Aspidorhynchiformes (from New Latin "shield-snout forms") is an extinct order of ray-finned fish. It contains only a single family, the Aspidorhynchidae. Members of the group are noted for their elongated, conical rostrums, of varying length, formed from fused premaxillae. They are generally interpreted as stem-group teleosts. The range of the group extends from the Middle Jurassic to the late Paleocene.

Taxonomic history
The order was described by Pieter Bleeker in 1859.
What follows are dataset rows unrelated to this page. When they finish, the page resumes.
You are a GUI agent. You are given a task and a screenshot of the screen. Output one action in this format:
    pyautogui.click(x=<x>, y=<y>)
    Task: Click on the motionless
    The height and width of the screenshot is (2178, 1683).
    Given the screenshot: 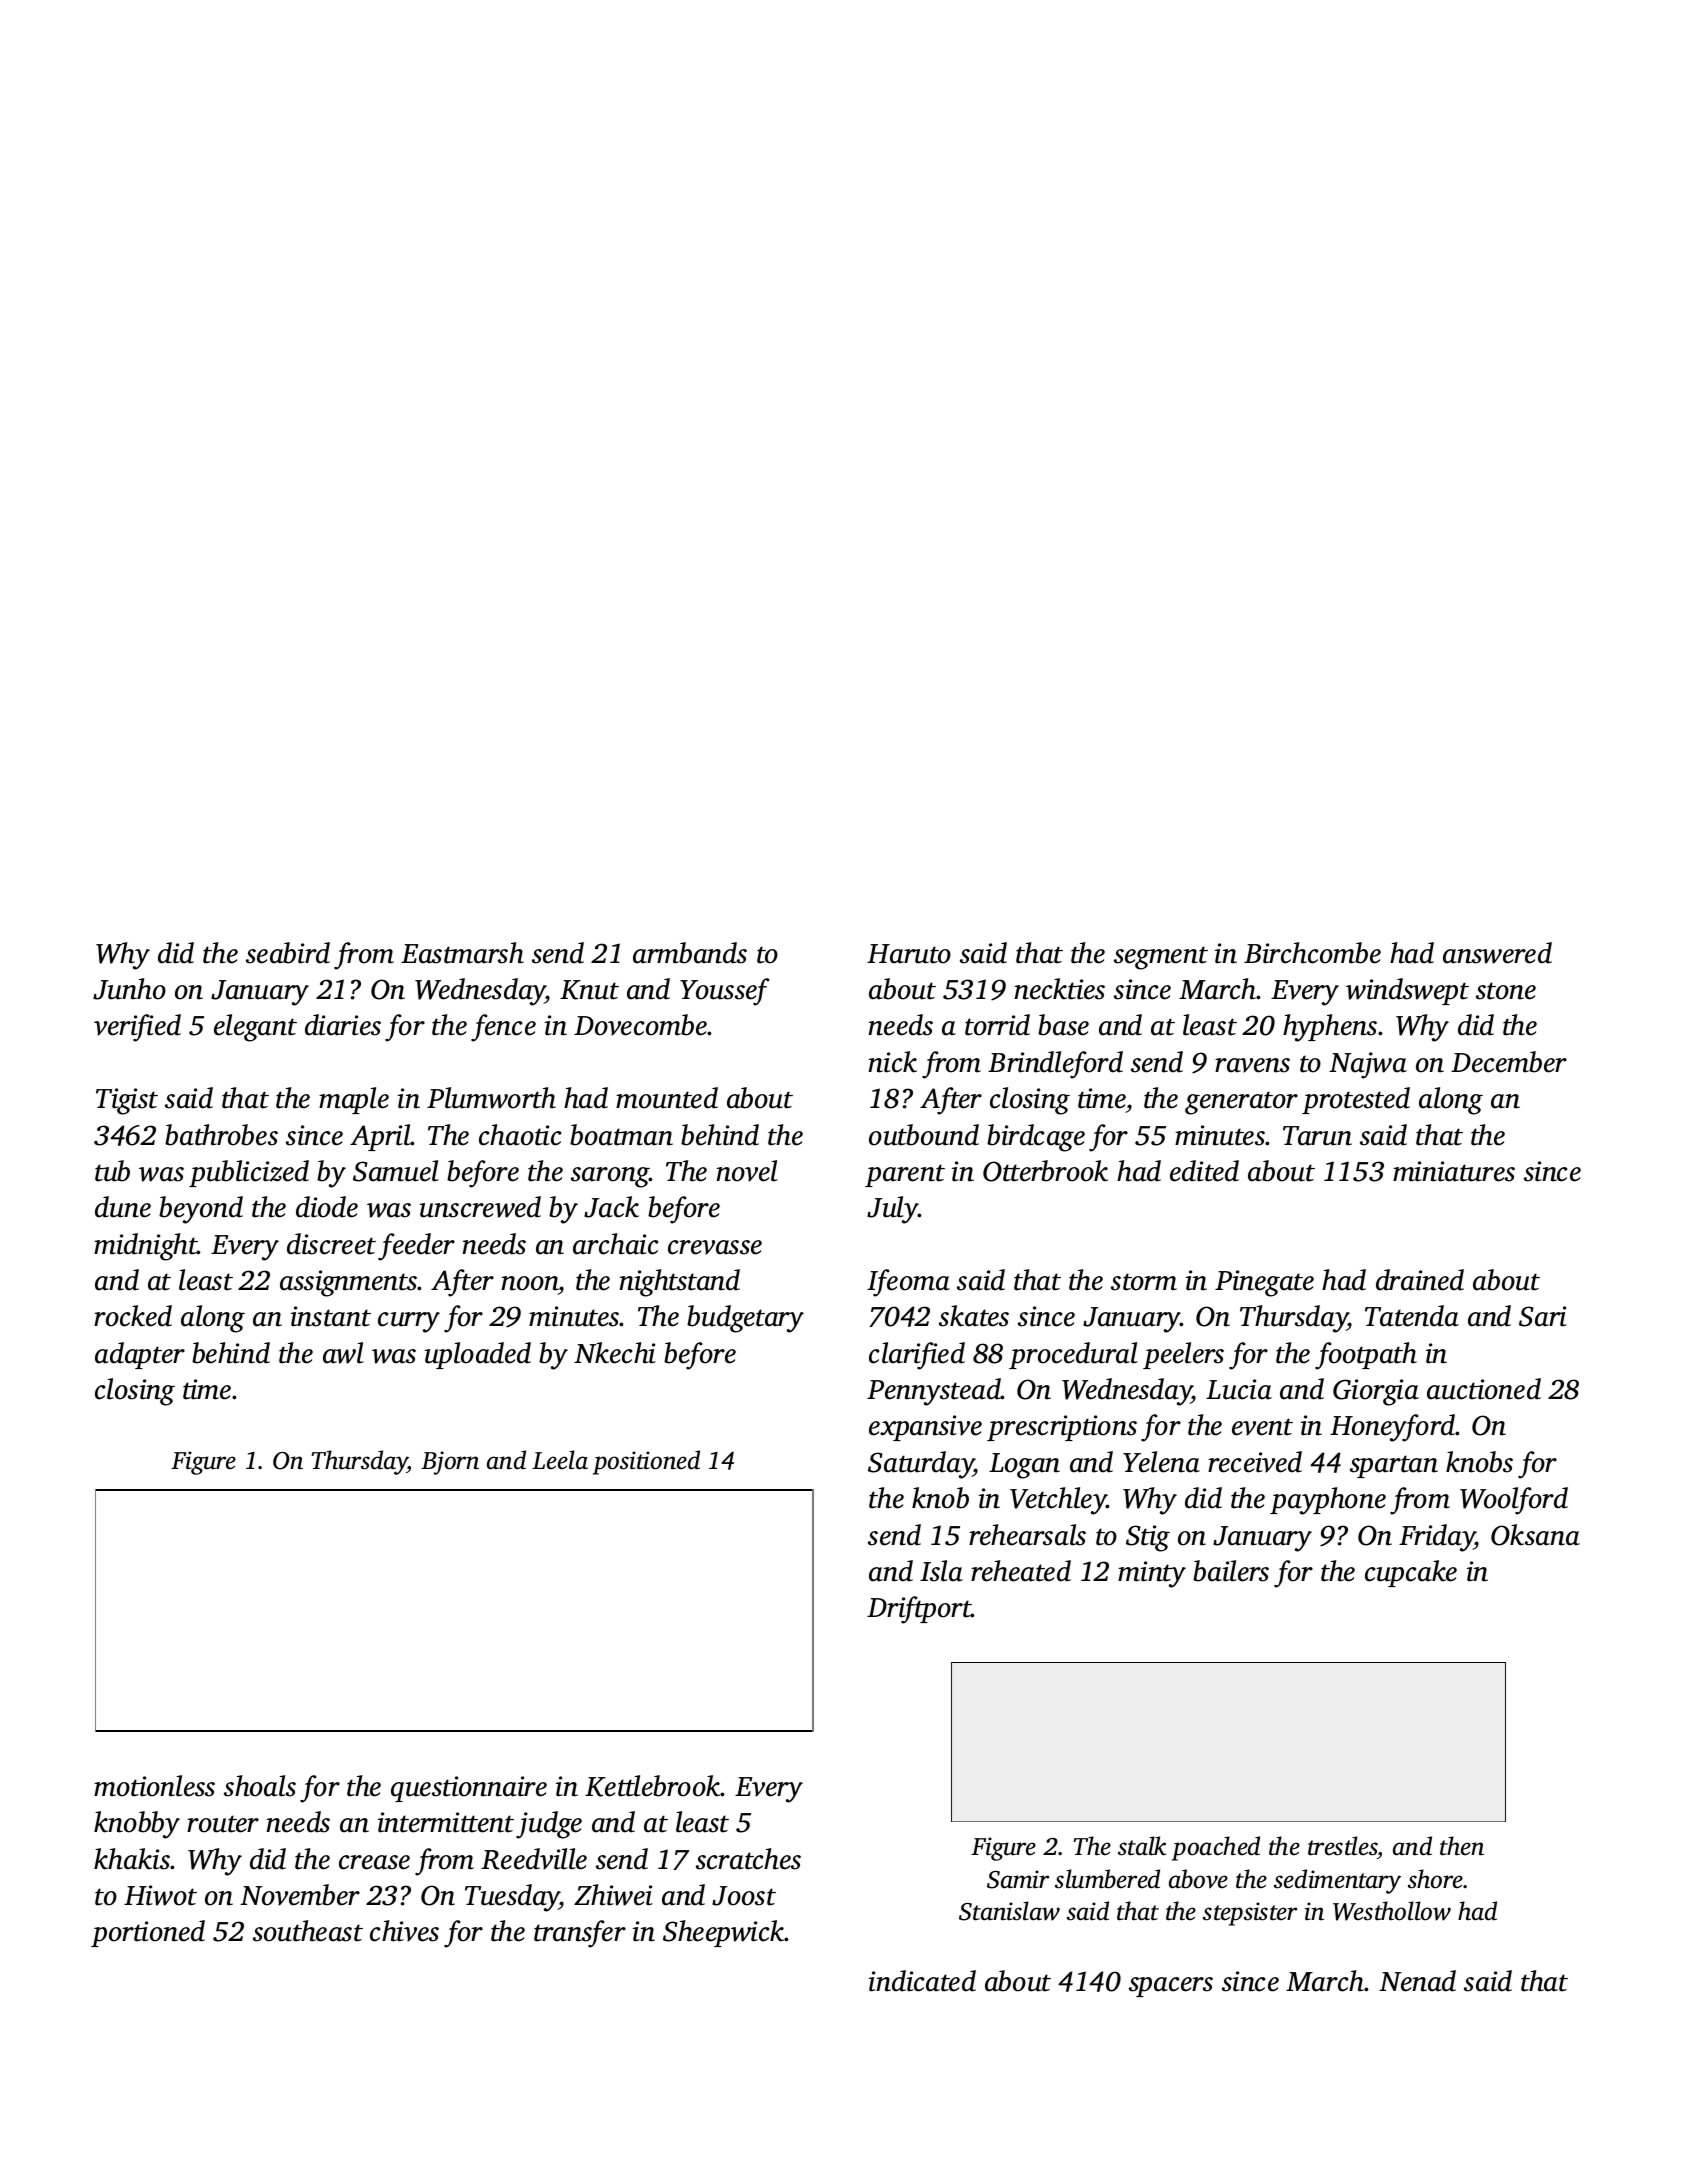 What is the action you would take?
    pyautogui.click(x=154, y=1786)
Aspidorhynchiformes has one family, which is divided into at least two genera:
 Order †Aspidorhynchiformes Bleeker 1859 [Aspidorhynchida; Aspidorhynchoidei Bleeker 1859]
 Family †Aspidorhynchidae Bleeker 1859 [Vinctiferidae Silva Santos 1990; Diphyodontidae Jordan 1923]
 Genus †Jonoichthys Gouiric-Cavalli 2015
 Genus ?†Ophirachis Costa 1854
 Genus †Platycerhynchus Costa 1864
 Genus †Pseudovinctifer Arratia 2015
 Genus †Richmondichthys Bartholomai 2004
 Genus †Aspidorhynchus Agassiz 1833 non Fitzinger 1843
 Genus †Belonostomus Agassiz 1834 [Dichelospondylus Costa 1856; Hemirhynchus Kner 1867 non Agassiz 1844 non Hodgson 1843; Diphyodus Lambe 1902] 
 Genus †Vinctifer Jordan 1920

Fossils range have been found in the United States, France, Italy, Russia, Saskatchewan, Alberta, North Dakota, Montana, Wyoming, and Uzbekistan.  These fossils range from 167.7mya (Aspidorhynchus) to 66 mya (Belonostomus longirostris).

Anatomy 

The most distinctive feature of the Aspidorhynchiformes are the elongated, tube-like rostrums, which are formed from fused premaxillary bones. The scales are lepidosteoid, similar to those of gars.

Taxonomy 
Aspidorhynchiformes have generally been recovered as basal members of Teleosteomorpha, more closely related to teleosts than to Holostei. They have often considered to have a sister group relationship with Pachycormiformes, another group of basal teleosteomorphs.

Evolutionary history 
The earliest known remains of the group are known from the Middle Jurassic of Europe, in what was then the western Tethys Ocean, which was likely the centre of their initial diversification, during the Late Jurassic they dispersed to the waters around the Caribbean, South America and Antarctica. During the Cretaceous they dispersed worldwide. The youngest members the group, belonging to Belonostomus went extinct during the late Paleocene.